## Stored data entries

----

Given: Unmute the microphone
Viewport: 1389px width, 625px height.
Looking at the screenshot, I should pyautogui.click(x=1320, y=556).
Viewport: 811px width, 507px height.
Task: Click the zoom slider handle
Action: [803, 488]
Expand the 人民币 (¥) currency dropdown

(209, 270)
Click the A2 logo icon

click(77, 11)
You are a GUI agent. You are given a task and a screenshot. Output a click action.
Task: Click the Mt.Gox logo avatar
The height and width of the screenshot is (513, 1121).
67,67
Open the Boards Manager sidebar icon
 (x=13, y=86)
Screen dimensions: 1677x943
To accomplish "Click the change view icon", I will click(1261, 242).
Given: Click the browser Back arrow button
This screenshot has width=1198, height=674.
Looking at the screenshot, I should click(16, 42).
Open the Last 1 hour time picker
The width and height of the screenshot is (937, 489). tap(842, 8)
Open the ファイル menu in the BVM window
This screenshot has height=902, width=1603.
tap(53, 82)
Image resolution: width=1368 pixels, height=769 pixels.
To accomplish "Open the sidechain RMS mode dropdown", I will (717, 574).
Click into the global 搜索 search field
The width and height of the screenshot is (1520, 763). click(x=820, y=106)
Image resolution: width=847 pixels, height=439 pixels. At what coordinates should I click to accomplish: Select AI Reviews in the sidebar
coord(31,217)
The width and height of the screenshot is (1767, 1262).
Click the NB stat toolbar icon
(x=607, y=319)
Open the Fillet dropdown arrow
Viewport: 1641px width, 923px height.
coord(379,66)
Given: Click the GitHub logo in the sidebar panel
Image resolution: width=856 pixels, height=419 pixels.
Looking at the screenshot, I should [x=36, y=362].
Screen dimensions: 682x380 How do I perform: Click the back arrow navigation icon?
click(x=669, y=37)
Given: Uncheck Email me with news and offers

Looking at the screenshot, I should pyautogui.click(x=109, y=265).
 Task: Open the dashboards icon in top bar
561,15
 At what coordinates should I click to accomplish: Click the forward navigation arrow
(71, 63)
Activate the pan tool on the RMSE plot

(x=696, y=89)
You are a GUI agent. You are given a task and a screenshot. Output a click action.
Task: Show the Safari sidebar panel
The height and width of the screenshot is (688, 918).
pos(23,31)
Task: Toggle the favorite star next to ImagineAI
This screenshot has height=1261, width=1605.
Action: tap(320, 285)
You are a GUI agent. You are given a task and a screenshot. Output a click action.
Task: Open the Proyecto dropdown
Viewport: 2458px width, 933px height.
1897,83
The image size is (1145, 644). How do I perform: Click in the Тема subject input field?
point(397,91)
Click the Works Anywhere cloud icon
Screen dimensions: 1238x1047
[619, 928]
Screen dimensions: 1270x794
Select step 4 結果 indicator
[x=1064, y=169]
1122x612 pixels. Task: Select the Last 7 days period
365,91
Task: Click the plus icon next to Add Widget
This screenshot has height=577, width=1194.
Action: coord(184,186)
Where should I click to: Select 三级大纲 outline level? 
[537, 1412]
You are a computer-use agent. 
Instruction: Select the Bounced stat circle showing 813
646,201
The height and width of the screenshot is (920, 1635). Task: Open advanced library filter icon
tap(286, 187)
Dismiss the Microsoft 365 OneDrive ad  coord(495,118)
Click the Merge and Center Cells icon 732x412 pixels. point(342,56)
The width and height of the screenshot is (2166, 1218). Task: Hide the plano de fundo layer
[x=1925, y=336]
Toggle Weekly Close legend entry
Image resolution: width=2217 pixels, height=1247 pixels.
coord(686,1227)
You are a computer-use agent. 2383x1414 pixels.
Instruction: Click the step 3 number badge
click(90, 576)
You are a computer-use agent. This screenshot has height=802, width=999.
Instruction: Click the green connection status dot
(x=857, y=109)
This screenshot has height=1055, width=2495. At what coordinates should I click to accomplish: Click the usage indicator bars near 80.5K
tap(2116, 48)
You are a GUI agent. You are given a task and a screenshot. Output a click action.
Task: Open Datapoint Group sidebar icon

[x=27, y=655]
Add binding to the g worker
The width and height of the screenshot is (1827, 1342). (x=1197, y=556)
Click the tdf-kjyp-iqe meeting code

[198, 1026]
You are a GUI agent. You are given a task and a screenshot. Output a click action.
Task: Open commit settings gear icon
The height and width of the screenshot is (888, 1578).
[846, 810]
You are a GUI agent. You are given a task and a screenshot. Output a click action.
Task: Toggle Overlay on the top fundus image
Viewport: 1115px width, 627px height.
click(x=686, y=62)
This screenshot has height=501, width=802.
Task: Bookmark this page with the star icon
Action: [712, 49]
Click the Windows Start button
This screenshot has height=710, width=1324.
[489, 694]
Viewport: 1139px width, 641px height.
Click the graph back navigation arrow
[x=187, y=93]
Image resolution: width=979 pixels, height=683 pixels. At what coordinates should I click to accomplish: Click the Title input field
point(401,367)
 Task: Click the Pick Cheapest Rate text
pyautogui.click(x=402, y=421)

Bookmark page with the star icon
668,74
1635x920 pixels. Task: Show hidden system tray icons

----

## Task requirements
Exact retyping of every entry is required.

## Response for this exercise
Given: Unmute the microphone
Viewport: 1389px width, 625px height.
Looking at the screenshot, I should pyautogui.click(x=1320, y=556).
Viewport: 811px width, 507px height.
Task: Click the zoom slider handle
Action: [803, 488]
Expand the 人民币 (¥) currency dropdown

(209, 270)
Click the A2 logo icon

click(77, 11)
You are a GUI agent. You are given a task and a screenshot. Output a click action.
Task: Click the Mt.Gox logo avatar
The height and width of the screenshot is (513, 1121).
67,67
Open the Boards Manager sidebar icon
 (x=13, y=86)
Screen dimensions: 1677x943
To accomplish "Click the change view icon", I will click(1261, 242).
Given: Click the browser Back arrow button
This screenshot has width=1198, height=674.
Looking at the screenshot, I should click(16, 42).
Open the Last 1 hour time picker
The width and height of the screenshot is (937, 489). tap(842, 8)
Open the ファイル menu in the BVM window
This screenshot has height=902, width=1603.
tap(53, 82)
Image resolution: width=1368 pixels, height=769 pixels.
To accomplish "Open the sidechain RMS mode dropdown", I will (717, 574).
Click into the global 搜索 search field
The width and height of the screenshot is (1520, 763). click(x=820, y=106)
Image resolution: width=847 pixels, height=439 pixels. At what coordinates should I click to accomplish: Select AI Reviews in the sidebar
coord(31,217)
The width and height of the screenshot is (1767, 1262).
Click the NB stat toolbar icon
(x=607, y=319)
Open the Fillet dropdown arrow
Viewport: 1641px width, 923px height.
coord(379,66)
Given: Click the GitHub logo in the sidebar panel
Image resolution: width=856 pixels, height=419 pixels.
Looking at the screenshot, I should [x=36, y=362].
Screen dimensions: 682x380 How do I perform: Click the back arrow navigation icon?
click(x=669, y=37)
Given: Uncheck Email me with news and offers

Looking at the screenshot, I should pyautogui.click(x=109, y=265).
 Task: Open the dashboards icon in top bar
561,15
 At what coordinates should I click to accomplish: Click the forward navigation arrow
(71, 63)
Activate the pan tool on the RMSE plot

(x=696, y=89)
You are a GUI agent. You are given a task and a screenshot. Output a click action.
Task: Show the Safari sidebar panel
The height and width of the screenshot is (688, 918).
pos(23,31)
Task: Toggle the favorite star next to ImagineAI
This screenshot has height=1261, width=1605.
Action: tap(320, 285)
You are a GUI agent. You are given a task and a screenshot. Output a click action.
Task: Open the Proyecto dropdown
Viewport: 2458px width, 933px height.
1897,83
The image size is (1145, 644). How do I perform: Click in the Тема subject input field?
point(397,91)
Click the Works Anywhere cloud icon
Screen dimensions: 1238x1047
[619, 928]
Screen dimensions: 1270x794
Select step 4 結果 indicator
[x=1064, y=169]
1122x612 pixels. Task: Select the Last 7 days period
365,91
Task: Click the plus icon next to Add Widget
This screenshot has height=577, width=1194.
Action: coord(184,186)
Where should I click to: Select 三级大纲 outline level? 
[537, 1412]
You are a computer-use agent. 
Instruction: Select the Bounced stat circle showing 813
646,201
The height and width of the screenshot is (920, 1635). Task: Open advanced library filter icon
tap(286, 187)
Dismiss the Microsoft 365 OneDrive ad  coord(495,118)
Click the Merge and Center Cells icon 732x412 pixels. point(342,56)
The width and height of the screenshot is (2166, 1218). Task: Hide the plano de fundo layer
[x=1925, y=336]
Toggle Weekly Close legend entry
Image resolution: width=2217 pixels, height=1247 pixels.
coord(686,1227)
You are a computer-use agent. 2383x1414 pixels.
Instruction: Click the step 3 number badge
click(90, 576)
You are a computer-use agent. This screenshot has height=802, width=999.
Instruction: Click the green connection status dot
(x=857, y=109)
This screenshot has height=1055, width=2495. At what coordinates should I click to accomplish: Click the usage indicator bars near 80.5K
tap(2116, 48)
You are a GUI agent. You are given a task and a screenshot. Output a click action.
Task: Open Datapoint Group sidebar icon

[x=27, y=655]
Add binding to the g worker
The width and height of the screenshot is (1827, 1342). (x=1197, y=556)
Click the tdf-kjyp-iqe meeting code

[198, 1026]
You are a GUI agent. You are given a task and a screenshot. Output a click action.
Task: Open commit settings gear icon
The height and width of the screenshot is (888, 1578).
[846, 810]
You are a GUI agent. You are given a task and a screenshot. Output a click action.
Task: Toggle Overlay on the top fundus image
Viewport: 1115px width, 627px height.
click(x=686, y=62)
This screenshot has height=501, width=802.
Task: Bookmark this page with the star icon
Action: [712, 49]
Click the Windows Start button
This screenshot has height=710, width=1324.
[489, 694]
Viewport: 1139px width, 641px height.
Click the graph back navigation arrow
[x=187, y=93]
Image resolution: width=979 pixels, height=683 pixels. At what coordinates should I click to accomplish: Click the Title input field
point(401,367)
 Task: Click the Pick Cheapest Rate text
pyautogui.click(x=402, y=421)

Bookmark page with the star icon
668,74
1635x920 pixels. Task: Show hidden system tray icons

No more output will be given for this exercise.